The Disabled Surfers Association of Australia was established in 1986 by surfer, Gary Blaschke, after a motorbike accident prevented him from surfing unaided. While he could draw on help from friends to get back into the water, he realised that many others living with disabilities might not have the same opportunities. Thirty-five years later, the association now operates in locations all over Australia and New Zealand.

Phil Christie attended his first Disabled Surfing Association event in Ocean Grove on Black Saturday in 2009. He’d driven down from Benalla to see whether the activity would be suitable for his son Ryan, who has cerebral palsy. Phil was so impressed with what he saw, he was immediately hooked and has been involved ever since.

Each Ocean Grove event day relies on the help of around 250 volunteers who support roughly 120 people to surf. Catering for anybody who needs support to surf, the group has helped many people who are living with a range of disabilities.

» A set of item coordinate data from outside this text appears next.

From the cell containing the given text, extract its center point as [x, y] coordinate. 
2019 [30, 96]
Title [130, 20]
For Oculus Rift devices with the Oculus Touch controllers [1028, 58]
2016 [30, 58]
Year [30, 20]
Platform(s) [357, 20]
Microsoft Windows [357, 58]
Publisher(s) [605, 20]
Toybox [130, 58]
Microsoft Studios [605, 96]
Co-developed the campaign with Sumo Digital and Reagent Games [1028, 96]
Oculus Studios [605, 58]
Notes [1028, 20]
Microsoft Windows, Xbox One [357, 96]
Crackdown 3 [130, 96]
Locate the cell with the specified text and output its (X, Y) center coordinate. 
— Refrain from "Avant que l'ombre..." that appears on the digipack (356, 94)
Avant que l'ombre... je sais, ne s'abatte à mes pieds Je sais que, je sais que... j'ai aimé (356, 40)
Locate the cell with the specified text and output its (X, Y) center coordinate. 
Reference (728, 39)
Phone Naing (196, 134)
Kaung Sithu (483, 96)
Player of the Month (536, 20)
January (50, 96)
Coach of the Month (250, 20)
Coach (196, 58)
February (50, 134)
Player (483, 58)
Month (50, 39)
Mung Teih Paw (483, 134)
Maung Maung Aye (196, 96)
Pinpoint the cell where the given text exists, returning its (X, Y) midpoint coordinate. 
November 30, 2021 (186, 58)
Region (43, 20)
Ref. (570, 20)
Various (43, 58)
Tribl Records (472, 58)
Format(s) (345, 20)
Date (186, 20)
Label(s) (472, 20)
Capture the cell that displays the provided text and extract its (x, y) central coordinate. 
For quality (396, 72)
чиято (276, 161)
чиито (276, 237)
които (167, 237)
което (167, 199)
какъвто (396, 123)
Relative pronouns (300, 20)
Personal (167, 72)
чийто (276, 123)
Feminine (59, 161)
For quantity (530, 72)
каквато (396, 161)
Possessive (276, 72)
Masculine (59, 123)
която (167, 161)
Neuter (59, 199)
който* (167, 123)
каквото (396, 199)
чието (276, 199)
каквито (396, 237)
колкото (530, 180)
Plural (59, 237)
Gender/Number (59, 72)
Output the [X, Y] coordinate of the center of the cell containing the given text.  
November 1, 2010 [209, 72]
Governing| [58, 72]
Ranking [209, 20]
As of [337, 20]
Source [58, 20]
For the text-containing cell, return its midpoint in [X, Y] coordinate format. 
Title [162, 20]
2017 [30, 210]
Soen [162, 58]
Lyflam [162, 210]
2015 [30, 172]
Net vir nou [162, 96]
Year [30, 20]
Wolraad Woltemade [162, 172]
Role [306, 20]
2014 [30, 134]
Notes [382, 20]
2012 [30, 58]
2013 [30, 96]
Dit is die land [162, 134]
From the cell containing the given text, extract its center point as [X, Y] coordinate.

“The emphasis is on safety,” said Phil, explaining that they surf in the broken water close to shore and not from out behind the break. “We can have up to 25 people assisting one surfer at times – it’s all hands-on deck.”

While the event is open to surfers of all ages, with both children and seniors getting involved, Phil told us volunteering opportunities are also very inclusive.

“You don’t have to be a surfer or even go in the water. There is plenty to do off the water.”

Selene, a young woman with quadriplegia who relies on a ventilator to breathe, participated in a short documentary made by Nathan Fox for his VCE studies in 2019. When asked what it feels like to ride a wave into shore, she replied:

Freedom. It’s beyond description. I just lose myself.

This is a description that resonates with Phil as well. “There is nothing like surfing a wave, whatever stage you’re at, it’s a feeling of freedom.”

When asked about his motivation for being involved, Phil said: “It creates smiles on the surfers’ faces, on the people watching them, and happy tears for mum and dad on the beach. And that’s why we all do it.”